Предводимые верой в святое заступничество, греки одолели русских и гнали их, побивая без пощады, до самой стены города. А ворота в городе уже успел затворить Варда Жестокий.
Сам Святослав, израненный и истекавший кровью, не остался бы жив, если б не спасла его наступившая ночь. Говорят, в этой битве у руссов было побито 15 тысяч человек, взято 20 тысяч щитов и множество мечей; а у греков убитых сосчитали только 350 человек и множество раненых. В таких случаях мера хвастовства всегда определяет меру испытанного страха и опасности.
Святослав всю ночь печалился о побиении своей рати, досадовал и пылал гневом, говорит Дев Диакон. Но, чувствуя, что все уже потеряно, и желая сохранить остаток дружины, он стал хлопотать о мире. На другой день утром он послал к царю мирные условия, которые состояли в следующем: русские отдадут грекам Дористол и возвратят пленных; совсем оставят Болгарию и возвратятся на своих судах домой; для чего греки должны безопасно пропустить их суда, не нападая на них с огненными кораблями. Затем греки позволяют свободно привозить к ним из Руси хлеб и посылаемых из Руси в Царьград купцов считают по старому обычаю друзьями.
Цимисхий весьма охотно принял предложение мира, утвердил условия и дал на каждого из русской рати по две меры хлеба. Тогда получивших хлеб было насчитано 22 тысячи. Столько осталось от 60 тысяч; прочие 38 тысяч пали от греческого меча.
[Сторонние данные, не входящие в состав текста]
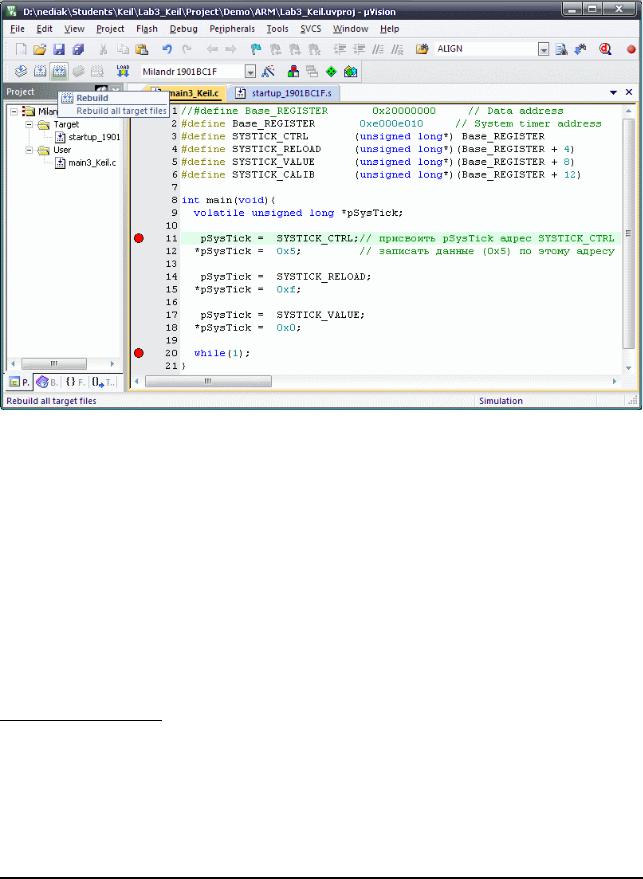
Task: Click the Load download-to-flash icon
Action: click(x=123, y=71)
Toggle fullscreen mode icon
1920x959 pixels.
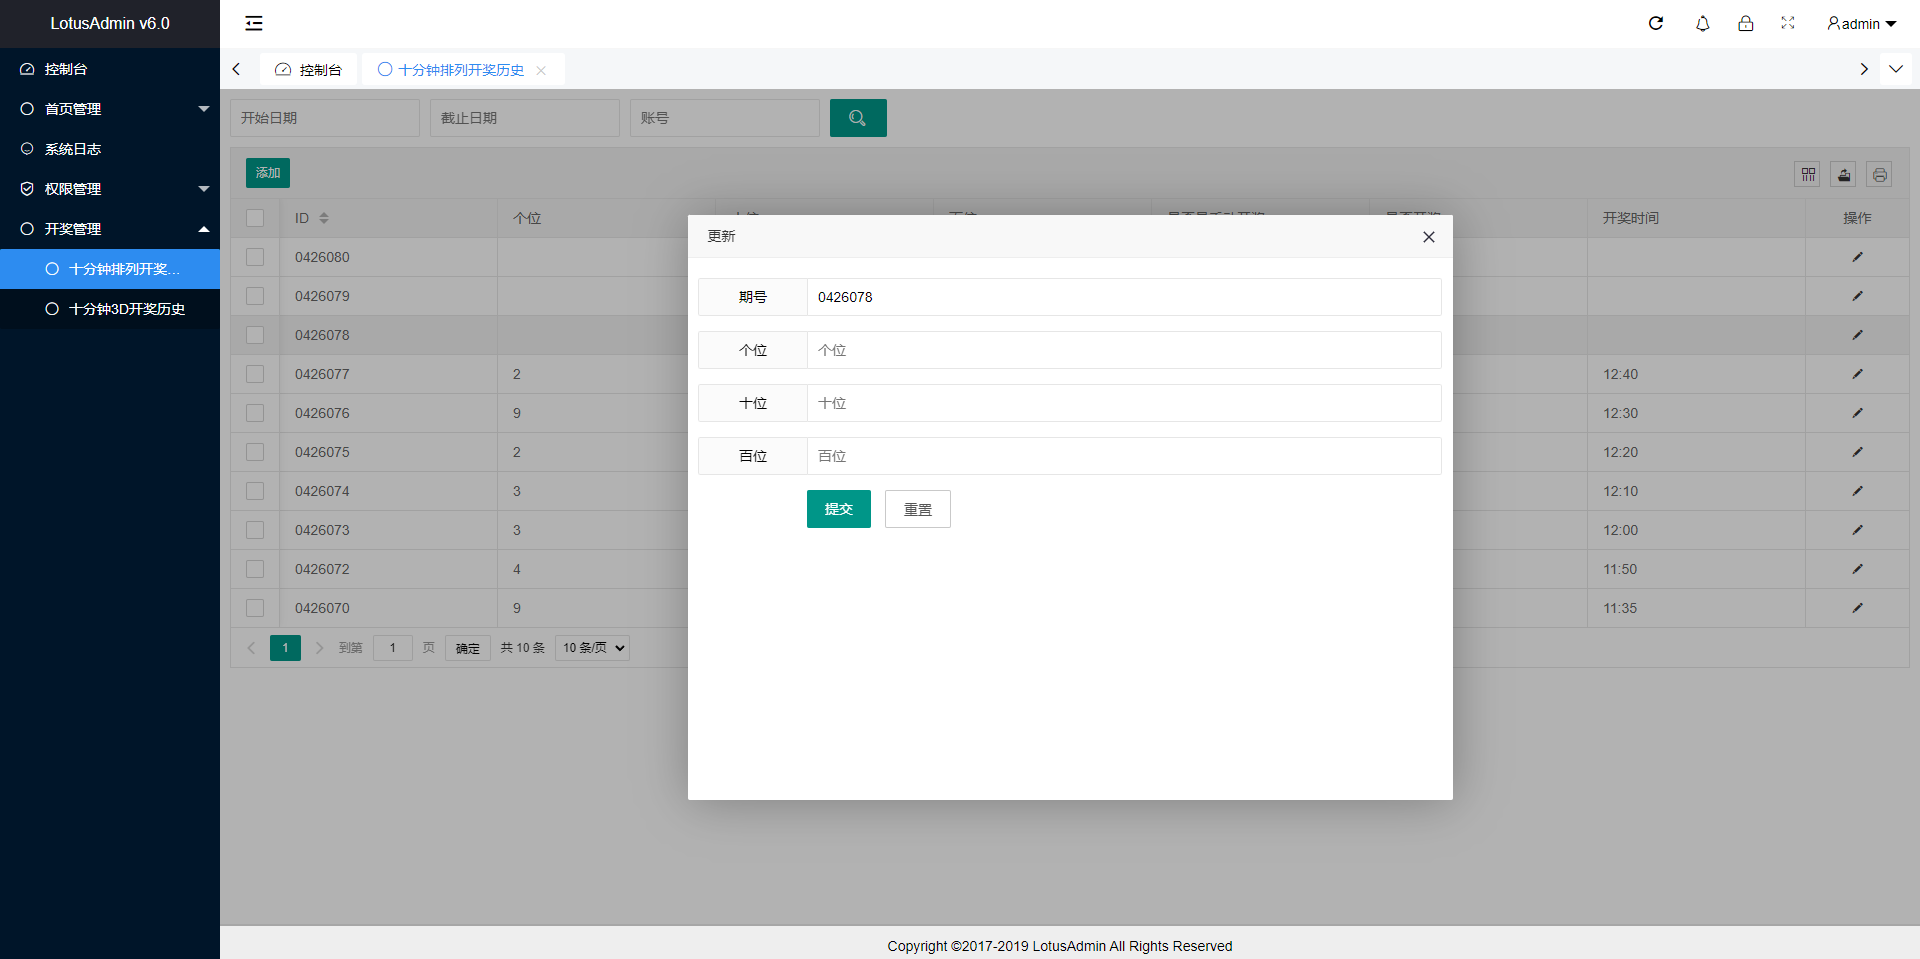click(x=1788, y=23)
Русское предание ничего не говорит о борьбе Святослава с самим царем при Дористоле (Дерестре) и прямо оканчивает свою повесть последним решением Святослава взять у греков мир. Но в этом месте в летописи существует видимый пропуск[150]. От славной победы у Адрианополя сказание вдруг переносится к последним переговорам о мире. Святослав думает сначала сам про себя: «Дружины мало, многие в полку погибли… Что, если какой хитростью греки избиют остальную мою дружину и меня? Пойду лучше в Русь и приведу больше дружины». С этой мыслью он посылает сказать царю: «Хочу иметь с тобой мир твердый и любовь». Царь обрадовался и прислал дары больше первых. Принявши дары, Святослав стал рассуждать с дружиной: «Если не устроим мира с царем, а он узнает, что нас мало, и придет и обступит нас в городе, – что тогда? Русская земля далече, печенеги с нами воюют, кто нам поможет? Возьмем лучше мир с царем, благо он взялся давать дань. И того будет довольно нам. А не исправить дани, тогда соберем войска больше прежнего и вновь из Руси пойдем к Царюграду». Эта мысль полюбилась всем. Тотчас отправили к царю послов с решением: «Так говорит наш князь: хочу иметь любовь с греческим царем, совершенную на все лета».